- _Document passage_
"""

You can view the complete Sankey chart here.  It is quite big so take a look at the zoomed out screenshot of it below to get an overview of it first.  The data used to create the visualization can also be viewed in tabular format here.

arterial

Two snippets below from the visualization’s top level branches highlight where blood flows from heart to body and lungs. The grey connections represent blood flow. The colored ‘blocks’ represent the arteries.

You are able to click on the nodes which will highlight the connections and blood flow. This is a great way to see how blood flows from artery to artery.

The data was sourced from this UAMS web page 
http://anatomy.uams.edu/anatomyhtml/arteries_alpha.html.

Quite a bit of cleaning was required to get the data ready to be used by D3 to create the Sankey charts. Some of the data transformations required are described below:

    • Edited artery names to remove commas eg, alveolar, anterior superior to anterior superior alveolar. This was done using Excel and VBA.
    • Creating new table rows to link arteries with their sources eg, Left Ventricle is source for Aorta.
    • Creating new table rows for both right and left arterial pairs. This was done by duplicating entire table, to create two sets (one for left, one for right) then manually editing to remove where there are no pairs eg Aorta.
    • Occasionally modified artery name by adding its source artery name to differentiate name from others. Eg Sigmoid Ascending Br. instead of Ascending Br. This was done because sankey.js requires unique node names and some arteries had same name in data source eg Ascending Br.
    • Created new table rows to include arterial branches. Used Excel and VBA to separate branches separated by comma into new rows.

"""

- _Dataset section_
"""

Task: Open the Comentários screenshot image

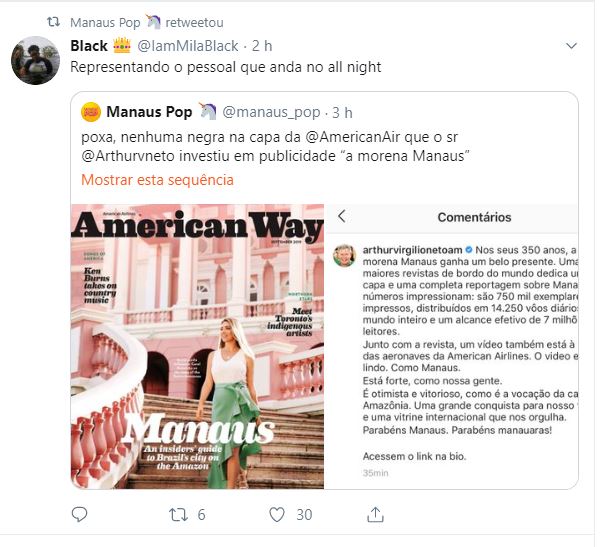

"""

- _Activity list_
- a) In the text on the arterial Sankey chart, switch "nodes" to "points" and write out the passage starting at "You are able" and ending at "source for Aorta.".
- b) Render this sentence from the text on the arterial Sankey chart in Spanish: "The grey connections represent blood flow."
The material after the text is separate from it.

- _Replies_
- a)
You are able to click on the points which will highlight the connections and blood flow. This is a great way to see how blood flows from artery to artery.

The data was sourced from this UAMS web page 
http://anatomy.uams.edu/anatomyhtml/arteries_alpha.html.

Quite a bit of cleaning was required to get the data ready to be used by D3 to create the Sankey charts. Some of the data transformations required are described below:

    • Edited artery names to remove commas eg, alveolar, anterior superior to anterior superior alveolar. This was done using Excel and VBA.
    • Creating new table rows to link arteries with their sources eg, Left Ventricle is source for Aorta.

- b) Las conexiones grises representan el flujo sanguíneo.